The Obama Administration tried to crack down on fraud in higher education, among other things implementing two important rules: the State Authorization of Distance Education Rule and the Borrower Defense Rule. The first requires schools to disclose to students whether their programs meet state requirements for certification or licensure to ensure that graduates can count on their degrees to qualify them for a job in the state. The latter made it easier for students to receive debt relief when they have been victims of illegal or deceptive tactics by these colleges.
Unfortunately, when Betsy Devos became Secretary of the Department of Education, she delayed the implementation of both of these rules. Advocates fought back, challenging these delays in the courts. In both cases, federal judges ruled that the delays were unlawful. Without the decisions of these judges, Devos could have refused to enforce these critical protections, leaving veterans and other students stuck with useless degrees and buried under tens of thousands of dollars of debt. It cannot be overstated how much #CourtsMatter here; federal judges were the last line of defense for stopping the predation against vulnerable veterans seeking the education they deserve.
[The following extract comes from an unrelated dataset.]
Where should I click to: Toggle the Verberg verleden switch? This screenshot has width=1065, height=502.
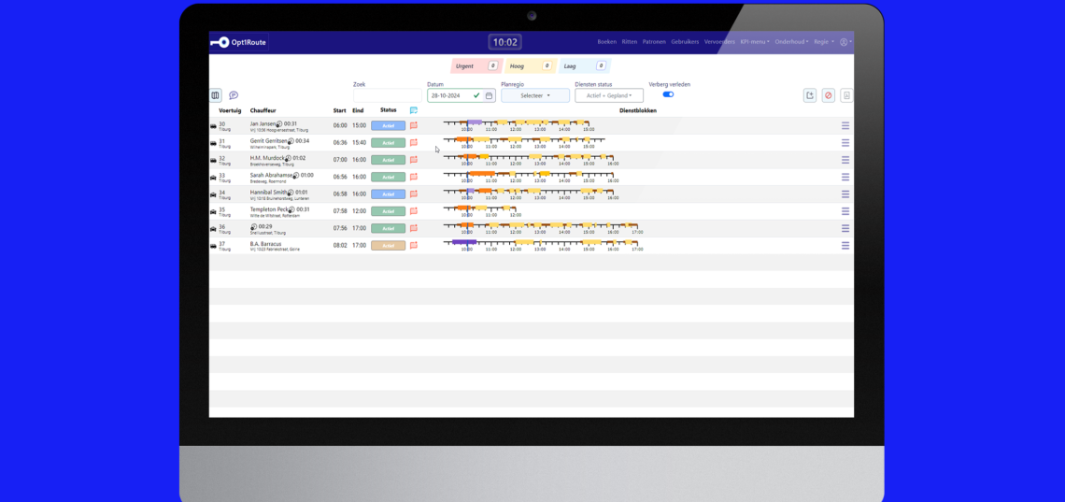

To add insult to injury, the Trump administration is now trying to install Betsy Devos’ right-hand man into a seat on one of the most powerful courts in the country. Steven Menashi worked as Devos’ Deputy General Counsel for Postsecondary Education and later, Acting General Counsel. In these positions, Menashi helped Devos roll back the Obama Administration’s protections for veterans and other students. Further, as the New York Times just recently uncovered, Menashi (who opposes need-based financial aid because it hurts wealthy people) was the architect of DeVos’s illegal effort to misuse social security data to cheat thousands of student borrowers who were defrauded by for-profit colleges. Again, it was a federal judge who was critical; Judge Sallie Kim found that DeVos had violated the law by sharing student borrower information, such as Social Security numbers and birth dates, to obtain their earnings data. The judge ordered the Education Department to end the practice and stop trying to collect deceptively obtained student debt. And, the judge held DeVos in contempt when she refused to follow the court order.
Now, Trump wants the Senate to hand Menashi, who helped DeVos undermine the rights of veterans and other students, a lifetime appointment to Thurgood Marshall’s former seat on the Second Circuit. AFJ strongly opposes Menashi’s confirmation and has worked to raise awareness about Menashi’s attacks on our rights.
As we honor the incredible sacrifices of our veterans this week, it’s a perfect time to remember that #CourtsMatter and those who sit in lifetime seats on the federal bench are critical.